A better vanilla JS approach to finding any false value in a nested object?

You could take the valus from the object and iterate with a short circuit.

const 
    hasTrue = object => Object
        .values(object)
        .some(v => v === false || v && typeof v === 'object' && hasTrue(v)),
    object = { field1: { subfield1: true, subfield2: true }, field2: { subfield3: true }, field3: { subfield4: false, subfield5: true } };

console.log(hasTrue(object));

With suggested check object in advance

const 
    hasTrue = value => value === true || !!value && typeof value === 'object' && Object
        .values(value)
        .some(hasTrue),
    object = { field1: { subfield1: true, subfield2: true }, field2: { subfield3: true }, field3: { subfield4: false, subfield5: true } };

console.log(hasTrue(object));

Here is a simple recursive solution that uses Object.values,flat and some.

function toValues (obj) {
    if (typeof obj === 'object') return Object.values(obj).map(toValues);
    return obj;
}
const findFalse = obj => toValues(obj).flat().some(v => v === false)

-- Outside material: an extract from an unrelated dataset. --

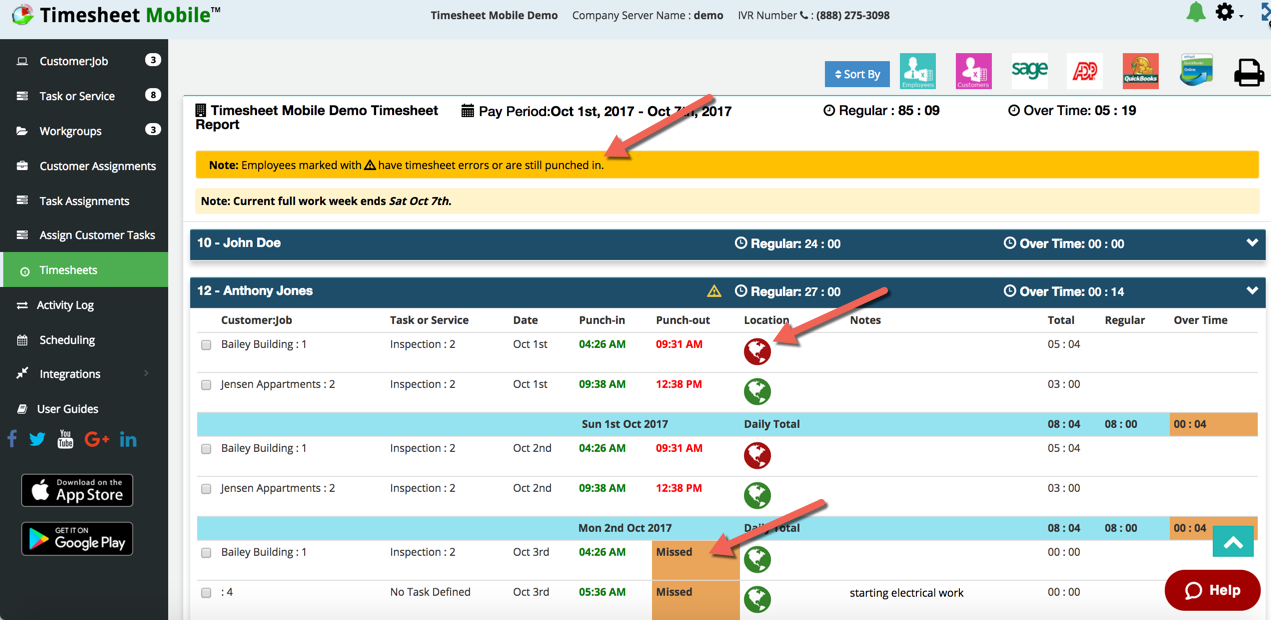
Task: Click the Employees export icon
Action: pos(918,70)
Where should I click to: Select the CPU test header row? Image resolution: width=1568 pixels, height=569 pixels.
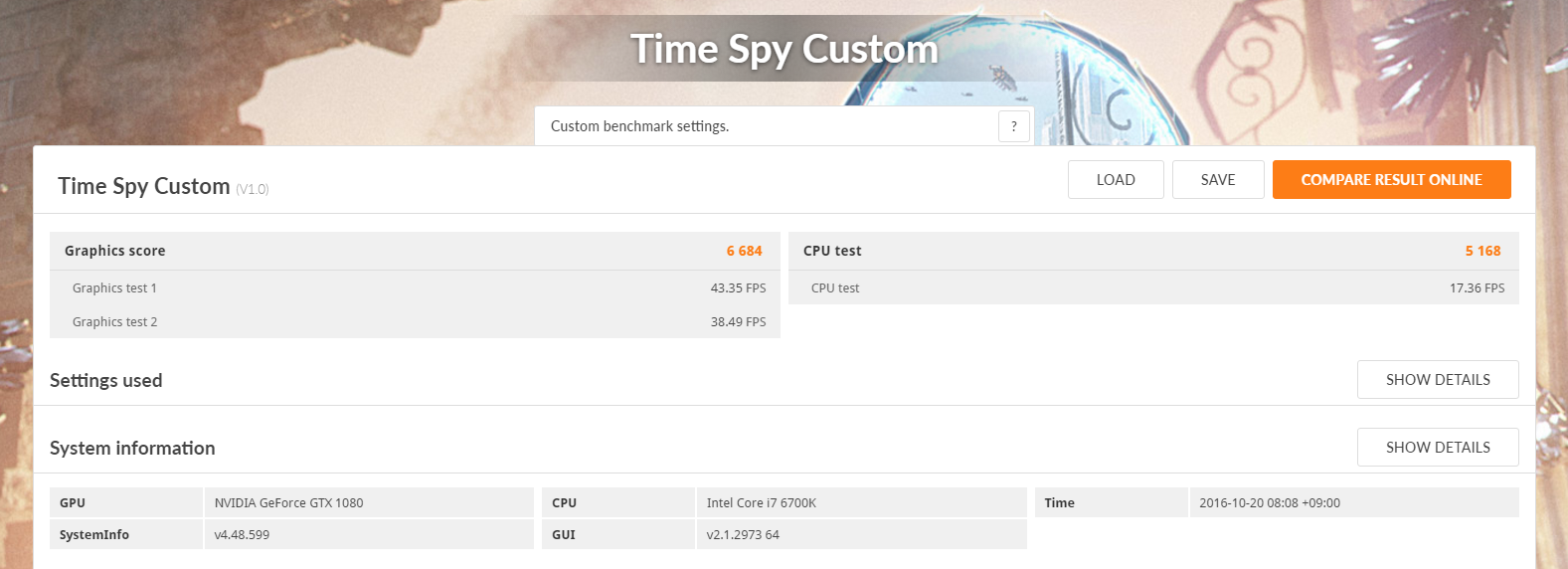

const res = findFalse(obj);

console.log (res);
<script>
const obj = {
  field1: {
    subfield1: true,
    subfield2: true,
  },
  field2: {
    subfield3: true,
  },
  field3: {
    subfield4: false,
    subfield5: true,
  }
}
</script>

If there's arbitrary nesting, you can't avoid recursion. You can make it cleaner though:

const isObj = obj => obj && typeof obj == "object";
const findFalseRecursively = val => {
  if (val === false)
    return true;
  if (isObj(val))
    for (const field in val) {
      if (findFalseRecursively(val[field]))
        return true;
  return false;
}

You could do it by searching inside the string representation of the object like so:

const o = {
  field1: {
    subfield1: true,
    subfield2: true,
  },
  field2: {
    subfield3: true,
  },
  field3: {
    subfield4: false,
    subfield5: true,
  }
};

const containsFalse = (obj) => /\".+\"\:false[^\"]/.test(JSON.stringify(obj));

console.log(containsFalse(o));
console.log(containsFalse({a:":false"}));

JSON.stringify(...) is pretty costly though, so I don't know if this is an improvement performance wise.